Come si diceva, il tutto era valorizzato da un nutrito cast semplicemente perfetto sul piano vocale e attoriale, tutto valido ma tra cui segnaliamo almeno Levent Bakirci nei panni dell’enigmatico segretario-complice di Sir Edgard, Marina Comparato nel ruolo della baronessa che è la punta di diamante della società locale, la spiritosa e svettante Nikoletta Hertsak nei panni della giovane Ida, Davide Soldini, lampionaio che abusa di grappini, e James Klee, che era il direttore del circo che Sir Edgard protegge.
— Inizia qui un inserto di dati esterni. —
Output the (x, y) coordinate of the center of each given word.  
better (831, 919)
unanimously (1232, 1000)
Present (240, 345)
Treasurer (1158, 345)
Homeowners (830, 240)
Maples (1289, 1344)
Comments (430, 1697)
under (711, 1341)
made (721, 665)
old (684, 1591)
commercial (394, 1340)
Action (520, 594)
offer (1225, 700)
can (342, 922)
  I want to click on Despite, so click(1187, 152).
C’è infatti un circo con tanto di trapezista, mangiatore di fuoco, giocoliere, ed è qui che sulla trama comica planano elementi fantasiosi e fantastici che Henze svolge meravigliosamente, come in equilibrio tra il giovane Rossini delle farse e il vecchio Stravinskij del Libertino, e che sono stati valorizzati dalla messinscena. La regìa di Daniele Menghini (ben coadiuvato con grande originalità creativa, da Nika Campisi, costumi, Davide Signorini, scene, Gianni Bertoli, luci, Sofia Nappi, coreografie) è riuscita infatti a compiere una sintesi funzionante ed elegante da tante fonti diverse, opera buffa, cabaret tedesco, iconografie fiabesche, fantasie zoomorfe, grandi e un po’ inquietanti mascheroni da carro carnevalesco, richiamandoci alla memoria tante cose, dall’opera buffa italiana e francese a Fellini, dal mondo del cabaret berlinese evocato da Bob Fosse nel film Cabaret al nostro vecchio Pinocchio di casa illustrato da Fiorenzo Faorzi (lo stesso Menghini ha dichiarato nelle note di regìa le suggestioni da Carlo Collodi), in una miscela riuscita, sapiente, che nonostante la sua ricchezza non offuscava minimamente la perfetta comprensibilità dei fatti rappresentati, e certamente vi aggiungeva qualcosa di suo, che però lasciamo all’interpretazione di chi vedrà. Si avvaleva per questo di una nutrita presenza di eccellenti figuranti e circensi nonché, nelle coreografie che arricchivano gli interludi orchestrali fra le varie scene, dai versatili non-solo-danzatori della compagnia Komoko. Orchestra, coro e coro di voci bianche al loro meglio, tutto bello, tutto riuscito, successo grandioso.